SB 105 was one of a handful of bills intended to create a legislative review and oversite committee over for the State’s boards and commissions. SB 105 sunsetted the statutory language that created each board and commission according to a rotating schedule. In short, the board or commission would be eliminated unless the legislature affirmatively acted to continue the board or commission. The boards of both the Oregon Arts Commission and the Oregon Cultural Trust were included in the bill. The bill was not able to gain momentum due to the potential fiscal impact of the review process and by the efforts of a number of boards and commissions, as well as ourselves, in reaching out to key legislators to make sure none of these bills moved forward.


This session saw a significant number of bills aimed at businesses. The issue with the broadest statewide impact was paid sick leave.

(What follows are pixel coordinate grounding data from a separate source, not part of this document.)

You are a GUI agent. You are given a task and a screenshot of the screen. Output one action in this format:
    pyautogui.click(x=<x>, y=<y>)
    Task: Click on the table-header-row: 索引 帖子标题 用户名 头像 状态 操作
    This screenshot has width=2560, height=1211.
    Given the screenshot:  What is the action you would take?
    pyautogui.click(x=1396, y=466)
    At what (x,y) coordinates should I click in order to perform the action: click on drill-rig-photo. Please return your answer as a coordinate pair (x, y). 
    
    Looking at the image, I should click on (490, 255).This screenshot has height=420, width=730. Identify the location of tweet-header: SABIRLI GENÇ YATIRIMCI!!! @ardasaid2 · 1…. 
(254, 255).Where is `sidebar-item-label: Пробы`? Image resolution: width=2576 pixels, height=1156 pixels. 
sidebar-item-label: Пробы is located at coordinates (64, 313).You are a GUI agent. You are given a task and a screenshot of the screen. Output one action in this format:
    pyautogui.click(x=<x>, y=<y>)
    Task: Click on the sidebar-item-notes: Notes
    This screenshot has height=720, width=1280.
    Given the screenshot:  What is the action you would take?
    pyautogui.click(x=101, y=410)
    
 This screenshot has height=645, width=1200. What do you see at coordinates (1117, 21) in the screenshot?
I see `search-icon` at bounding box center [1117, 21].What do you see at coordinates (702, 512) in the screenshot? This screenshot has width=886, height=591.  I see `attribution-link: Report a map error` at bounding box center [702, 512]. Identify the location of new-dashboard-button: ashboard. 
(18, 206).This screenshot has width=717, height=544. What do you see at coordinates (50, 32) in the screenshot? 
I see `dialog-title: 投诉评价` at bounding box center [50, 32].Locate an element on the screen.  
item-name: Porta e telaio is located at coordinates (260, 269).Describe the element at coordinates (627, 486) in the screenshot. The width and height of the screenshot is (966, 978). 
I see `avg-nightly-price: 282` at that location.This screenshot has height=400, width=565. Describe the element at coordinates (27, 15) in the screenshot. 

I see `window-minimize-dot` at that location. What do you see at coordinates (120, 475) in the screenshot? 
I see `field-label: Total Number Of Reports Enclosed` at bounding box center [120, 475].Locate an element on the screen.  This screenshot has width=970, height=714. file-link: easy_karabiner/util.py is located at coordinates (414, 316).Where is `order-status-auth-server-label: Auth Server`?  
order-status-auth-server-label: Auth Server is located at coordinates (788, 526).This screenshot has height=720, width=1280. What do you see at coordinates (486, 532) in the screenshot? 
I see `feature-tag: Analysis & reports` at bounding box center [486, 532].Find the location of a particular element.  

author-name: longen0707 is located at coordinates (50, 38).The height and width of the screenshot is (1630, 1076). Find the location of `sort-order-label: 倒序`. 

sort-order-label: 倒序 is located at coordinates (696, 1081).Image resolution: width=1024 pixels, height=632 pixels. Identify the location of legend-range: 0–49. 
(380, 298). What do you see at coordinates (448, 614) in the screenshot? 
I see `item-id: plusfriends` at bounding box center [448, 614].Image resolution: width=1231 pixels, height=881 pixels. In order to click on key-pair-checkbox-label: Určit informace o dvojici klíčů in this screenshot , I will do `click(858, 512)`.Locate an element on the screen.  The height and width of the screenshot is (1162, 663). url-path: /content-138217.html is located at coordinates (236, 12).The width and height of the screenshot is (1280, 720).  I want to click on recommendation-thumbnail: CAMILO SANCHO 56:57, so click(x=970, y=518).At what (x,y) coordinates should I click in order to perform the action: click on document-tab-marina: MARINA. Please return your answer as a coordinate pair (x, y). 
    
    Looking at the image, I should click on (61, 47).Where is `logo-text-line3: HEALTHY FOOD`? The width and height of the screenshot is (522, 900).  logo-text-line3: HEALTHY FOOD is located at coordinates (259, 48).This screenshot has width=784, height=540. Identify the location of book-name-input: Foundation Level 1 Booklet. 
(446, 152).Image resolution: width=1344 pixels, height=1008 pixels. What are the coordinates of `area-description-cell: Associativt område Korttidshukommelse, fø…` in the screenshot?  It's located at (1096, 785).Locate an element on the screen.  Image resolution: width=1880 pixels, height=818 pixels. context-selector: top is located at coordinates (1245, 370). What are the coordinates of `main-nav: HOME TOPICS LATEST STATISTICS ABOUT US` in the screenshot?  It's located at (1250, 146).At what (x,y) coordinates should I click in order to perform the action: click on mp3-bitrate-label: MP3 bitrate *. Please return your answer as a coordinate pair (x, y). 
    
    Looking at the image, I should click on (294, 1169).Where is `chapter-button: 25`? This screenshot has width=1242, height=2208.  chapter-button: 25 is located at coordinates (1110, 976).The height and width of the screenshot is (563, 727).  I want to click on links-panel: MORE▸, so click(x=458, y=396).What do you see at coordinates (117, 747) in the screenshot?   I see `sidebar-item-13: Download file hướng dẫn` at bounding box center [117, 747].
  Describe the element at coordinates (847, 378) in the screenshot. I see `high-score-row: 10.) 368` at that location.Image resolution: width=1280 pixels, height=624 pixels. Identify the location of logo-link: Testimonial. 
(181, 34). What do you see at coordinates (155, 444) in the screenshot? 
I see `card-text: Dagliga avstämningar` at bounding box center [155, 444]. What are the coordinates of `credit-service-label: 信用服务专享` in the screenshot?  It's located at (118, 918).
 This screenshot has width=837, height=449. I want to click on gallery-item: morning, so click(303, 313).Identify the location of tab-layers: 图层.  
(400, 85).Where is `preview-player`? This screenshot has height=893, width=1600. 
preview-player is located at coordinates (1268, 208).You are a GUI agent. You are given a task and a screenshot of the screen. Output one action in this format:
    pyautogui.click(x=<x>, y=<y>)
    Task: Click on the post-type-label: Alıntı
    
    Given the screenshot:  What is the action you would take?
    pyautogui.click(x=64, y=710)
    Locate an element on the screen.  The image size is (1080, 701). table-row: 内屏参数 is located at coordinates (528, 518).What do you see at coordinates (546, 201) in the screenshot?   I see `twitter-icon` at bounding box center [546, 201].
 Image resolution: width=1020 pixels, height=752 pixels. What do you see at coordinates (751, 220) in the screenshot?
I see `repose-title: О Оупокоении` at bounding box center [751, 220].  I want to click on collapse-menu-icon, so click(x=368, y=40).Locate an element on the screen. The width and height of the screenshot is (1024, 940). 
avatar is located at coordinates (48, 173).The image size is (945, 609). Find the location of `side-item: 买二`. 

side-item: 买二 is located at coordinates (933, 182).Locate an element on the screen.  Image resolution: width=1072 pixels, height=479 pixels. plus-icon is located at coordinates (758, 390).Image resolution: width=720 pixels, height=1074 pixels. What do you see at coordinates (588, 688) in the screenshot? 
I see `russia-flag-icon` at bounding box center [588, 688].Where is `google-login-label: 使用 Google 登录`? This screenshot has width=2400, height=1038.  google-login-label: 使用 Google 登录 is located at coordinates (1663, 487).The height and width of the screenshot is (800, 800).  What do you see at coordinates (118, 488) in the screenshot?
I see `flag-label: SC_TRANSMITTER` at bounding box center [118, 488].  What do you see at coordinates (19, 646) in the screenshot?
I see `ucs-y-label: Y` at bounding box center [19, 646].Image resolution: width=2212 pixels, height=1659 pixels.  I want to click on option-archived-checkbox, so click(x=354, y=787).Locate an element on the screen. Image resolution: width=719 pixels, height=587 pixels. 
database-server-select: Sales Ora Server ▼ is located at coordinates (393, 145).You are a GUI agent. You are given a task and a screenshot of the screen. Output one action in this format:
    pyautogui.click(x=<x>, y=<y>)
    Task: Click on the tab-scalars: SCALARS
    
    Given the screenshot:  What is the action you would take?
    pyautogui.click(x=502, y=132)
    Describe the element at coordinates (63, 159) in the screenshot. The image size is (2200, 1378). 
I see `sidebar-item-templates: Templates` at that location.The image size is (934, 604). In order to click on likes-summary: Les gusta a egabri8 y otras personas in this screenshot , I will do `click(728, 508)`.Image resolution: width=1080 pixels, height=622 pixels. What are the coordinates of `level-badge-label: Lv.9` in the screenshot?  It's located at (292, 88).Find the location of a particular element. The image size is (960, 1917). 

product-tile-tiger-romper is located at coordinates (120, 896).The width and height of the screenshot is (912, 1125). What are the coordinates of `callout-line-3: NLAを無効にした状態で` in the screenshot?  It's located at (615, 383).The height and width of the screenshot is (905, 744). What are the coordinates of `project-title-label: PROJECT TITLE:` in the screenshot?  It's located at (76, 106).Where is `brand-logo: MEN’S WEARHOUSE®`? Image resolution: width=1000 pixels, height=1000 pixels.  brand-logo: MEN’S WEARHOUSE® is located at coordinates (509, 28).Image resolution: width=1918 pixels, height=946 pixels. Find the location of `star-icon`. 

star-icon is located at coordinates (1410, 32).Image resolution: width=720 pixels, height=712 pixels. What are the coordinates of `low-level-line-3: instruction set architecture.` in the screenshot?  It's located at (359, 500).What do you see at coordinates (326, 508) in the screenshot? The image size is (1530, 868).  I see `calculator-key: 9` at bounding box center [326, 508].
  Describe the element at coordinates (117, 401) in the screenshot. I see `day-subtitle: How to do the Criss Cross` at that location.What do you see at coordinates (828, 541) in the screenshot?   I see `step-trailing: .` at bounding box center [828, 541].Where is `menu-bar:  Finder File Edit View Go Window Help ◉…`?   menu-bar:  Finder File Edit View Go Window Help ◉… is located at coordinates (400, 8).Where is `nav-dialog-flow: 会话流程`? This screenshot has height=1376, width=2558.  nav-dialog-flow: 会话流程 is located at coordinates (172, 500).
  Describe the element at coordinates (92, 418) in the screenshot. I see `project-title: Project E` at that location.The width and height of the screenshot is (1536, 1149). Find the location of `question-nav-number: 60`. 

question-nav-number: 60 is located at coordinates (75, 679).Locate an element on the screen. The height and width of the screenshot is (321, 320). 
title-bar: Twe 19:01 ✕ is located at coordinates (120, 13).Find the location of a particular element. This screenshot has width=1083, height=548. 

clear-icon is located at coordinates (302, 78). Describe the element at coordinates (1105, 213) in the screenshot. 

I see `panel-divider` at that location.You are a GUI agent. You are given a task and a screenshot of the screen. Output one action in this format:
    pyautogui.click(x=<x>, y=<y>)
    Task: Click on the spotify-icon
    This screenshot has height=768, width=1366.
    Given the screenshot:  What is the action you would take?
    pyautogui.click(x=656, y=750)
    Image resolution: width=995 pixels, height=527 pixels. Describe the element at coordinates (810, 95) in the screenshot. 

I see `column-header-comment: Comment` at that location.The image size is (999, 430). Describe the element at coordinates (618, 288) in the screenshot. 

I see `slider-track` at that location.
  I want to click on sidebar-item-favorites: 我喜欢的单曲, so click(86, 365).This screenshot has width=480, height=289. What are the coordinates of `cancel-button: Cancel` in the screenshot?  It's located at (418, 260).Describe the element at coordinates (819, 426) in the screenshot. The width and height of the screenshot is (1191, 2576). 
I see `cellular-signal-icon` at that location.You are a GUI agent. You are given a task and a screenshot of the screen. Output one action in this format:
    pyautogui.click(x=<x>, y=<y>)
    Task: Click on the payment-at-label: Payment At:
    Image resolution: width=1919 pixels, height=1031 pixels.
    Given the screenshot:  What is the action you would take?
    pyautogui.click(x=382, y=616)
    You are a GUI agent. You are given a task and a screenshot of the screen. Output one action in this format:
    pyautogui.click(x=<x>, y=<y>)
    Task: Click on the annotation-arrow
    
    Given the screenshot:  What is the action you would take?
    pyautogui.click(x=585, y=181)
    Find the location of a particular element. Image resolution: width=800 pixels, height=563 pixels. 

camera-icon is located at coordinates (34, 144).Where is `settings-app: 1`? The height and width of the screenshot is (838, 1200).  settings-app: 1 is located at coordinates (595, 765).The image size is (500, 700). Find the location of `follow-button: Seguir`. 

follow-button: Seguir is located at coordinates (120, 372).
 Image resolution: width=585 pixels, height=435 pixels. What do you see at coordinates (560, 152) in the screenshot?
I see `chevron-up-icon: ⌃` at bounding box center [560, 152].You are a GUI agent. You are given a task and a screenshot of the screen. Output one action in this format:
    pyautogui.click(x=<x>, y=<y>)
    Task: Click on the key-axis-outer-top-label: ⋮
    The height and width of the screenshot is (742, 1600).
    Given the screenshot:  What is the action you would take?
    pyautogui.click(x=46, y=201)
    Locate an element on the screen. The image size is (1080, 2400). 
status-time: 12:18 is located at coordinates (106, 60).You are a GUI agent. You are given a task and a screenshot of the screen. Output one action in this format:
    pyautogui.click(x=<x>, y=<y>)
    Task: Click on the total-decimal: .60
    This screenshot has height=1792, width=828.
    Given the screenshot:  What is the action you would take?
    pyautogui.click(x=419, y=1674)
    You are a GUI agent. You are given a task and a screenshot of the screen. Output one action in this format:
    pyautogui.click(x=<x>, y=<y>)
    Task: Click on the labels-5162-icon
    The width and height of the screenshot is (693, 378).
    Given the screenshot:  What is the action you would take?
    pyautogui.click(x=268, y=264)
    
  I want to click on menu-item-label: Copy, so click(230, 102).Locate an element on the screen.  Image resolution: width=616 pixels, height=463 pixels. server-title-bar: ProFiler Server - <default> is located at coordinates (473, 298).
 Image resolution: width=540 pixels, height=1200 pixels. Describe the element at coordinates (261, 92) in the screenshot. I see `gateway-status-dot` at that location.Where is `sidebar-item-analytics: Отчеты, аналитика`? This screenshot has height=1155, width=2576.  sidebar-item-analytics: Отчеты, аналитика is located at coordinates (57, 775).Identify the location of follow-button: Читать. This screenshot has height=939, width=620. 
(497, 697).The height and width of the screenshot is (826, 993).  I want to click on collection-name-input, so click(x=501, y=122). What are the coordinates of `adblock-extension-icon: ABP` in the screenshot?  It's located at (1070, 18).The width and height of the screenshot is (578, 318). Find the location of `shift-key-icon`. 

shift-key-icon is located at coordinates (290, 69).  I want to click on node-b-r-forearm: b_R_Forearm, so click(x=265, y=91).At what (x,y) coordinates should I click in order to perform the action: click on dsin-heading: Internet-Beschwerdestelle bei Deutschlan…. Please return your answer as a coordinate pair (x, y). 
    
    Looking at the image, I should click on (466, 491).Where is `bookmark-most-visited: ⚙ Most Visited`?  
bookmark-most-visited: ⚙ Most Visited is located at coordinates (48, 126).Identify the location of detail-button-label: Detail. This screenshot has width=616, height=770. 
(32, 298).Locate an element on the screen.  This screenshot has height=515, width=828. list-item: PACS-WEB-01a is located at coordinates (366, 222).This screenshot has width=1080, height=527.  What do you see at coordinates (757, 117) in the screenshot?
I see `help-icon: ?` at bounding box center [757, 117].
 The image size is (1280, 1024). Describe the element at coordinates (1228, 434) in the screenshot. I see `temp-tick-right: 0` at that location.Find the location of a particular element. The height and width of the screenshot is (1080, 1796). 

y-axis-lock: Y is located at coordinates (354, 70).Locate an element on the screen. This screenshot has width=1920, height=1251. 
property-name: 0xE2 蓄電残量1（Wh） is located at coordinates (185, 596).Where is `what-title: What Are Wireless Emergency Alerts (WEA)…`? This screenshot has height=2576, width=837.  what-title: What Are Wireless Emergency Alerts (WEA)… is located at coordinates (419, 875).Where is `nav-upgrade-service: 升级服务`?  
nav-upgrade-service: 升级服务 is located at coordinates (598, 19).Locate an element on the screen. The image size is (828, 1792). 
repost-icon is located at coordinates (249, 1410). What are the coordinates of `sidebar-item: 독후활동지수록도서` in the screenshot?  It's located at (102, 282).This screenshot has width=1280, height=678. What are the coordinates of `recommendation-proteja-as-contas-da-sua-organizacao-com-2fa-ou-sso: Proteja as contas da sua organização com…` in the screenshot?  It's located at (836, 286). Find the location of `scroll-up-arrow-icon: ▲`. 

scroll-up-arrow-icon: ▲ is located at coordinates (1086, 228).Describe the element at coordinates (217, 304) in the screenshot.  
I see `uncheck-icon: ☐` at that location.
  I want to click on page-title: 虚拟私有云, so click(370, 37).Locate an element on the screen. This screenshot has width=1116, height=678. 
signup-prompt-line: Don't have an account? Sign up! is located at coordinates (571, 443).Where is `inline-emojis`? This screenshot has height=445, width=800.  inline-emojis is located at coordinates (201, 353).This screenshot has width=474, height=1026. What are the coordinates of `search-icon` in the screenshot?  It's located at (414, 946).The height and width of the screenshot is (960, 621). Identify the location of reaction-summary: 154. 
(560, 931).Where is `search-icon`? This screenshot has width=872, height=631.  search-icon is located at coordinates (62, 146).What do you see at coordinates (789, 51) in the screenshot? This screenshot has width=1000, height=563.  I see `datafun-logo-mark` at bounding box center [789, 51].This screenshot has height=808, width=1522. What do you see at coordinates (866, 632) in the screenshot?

SB 454 – Statewide Mandatory Paid Sick Leave – Enacted

This bill requires employers who have at least 10 employees to provide 40 hours paid sick time for those employees, beginning Jan. 1, 2016. The bill requires employers with fewer than 10 employees to implement a 40-hour unpaid sick time program for employees. Portland is the exception and will maintain its current standard of paid time off for six employees or more. If an employee leaves employment within 91 days of being hired, but returns to work with the same employer within 180 days, the employer is required to restore all unused accrued sick leave.

The bill sets a minimum rate of accrual at one hour sick leave for every 30 hours worked and it requires that an employee to be allowed to earn and use up to 40 hours sick leave per year. The bill allows for these hours to rollover to the following year and allows the employer to cap paid sick leave in a given year to 40 hours and cap available sick leave to 80 hours in total. Alternately the employer can cash out unused sick leave at the end of the year, rather than allow employees to rollover their paid sick leave.

The bill requires employees give advance notice of intent to use paid sick leave, under certain circumstances, and allows the employer to require medical verification, under certain circumstances, provided the employer is willing to cover the costs of the medical verification. In addition, the bill includes provisions that prohibit an employer from retaliating or discriminating against employees who inquire about or use sick leave.

The bill classifies violations as unlawful practices under the jurisdiction of the Bureau of Labor and Industries, provides for a private right of action and preempts local governmental authority on matters related to sick leave. Businesses with 10 or more employees must implement a paid sick leave program by January 1, 2016 or already have in place an equivalent paid sick time program. Fines and civil penalties through BOLI will not be assessed until 2017.

The 2015 session proved to be a strong one for the cultural community, despite political upheaval and budgeting uncertainties. In addition to our priority legislation, which modernized the Cultural Trust, we amended a number of bills that, left unattended, could have had negative consequences on the cultural community. We successfully advanced needed staffing increases in partner agencies, garnered additional funding for capital construction projects and passed bills that supported arts and culture in Oregon.

The Cultural Advocacy Coalition is a 501c(4) member-funded, non-partisan advocacy organization formed to lobby in Salem to create a thriving environment for art, heritage and the humanities throughout Oregon. The Coalition is led by a volunteer board representing a broad cross-section of the statewide cultural community and is represented in Salem by veteran lobbyists, the Victory Group.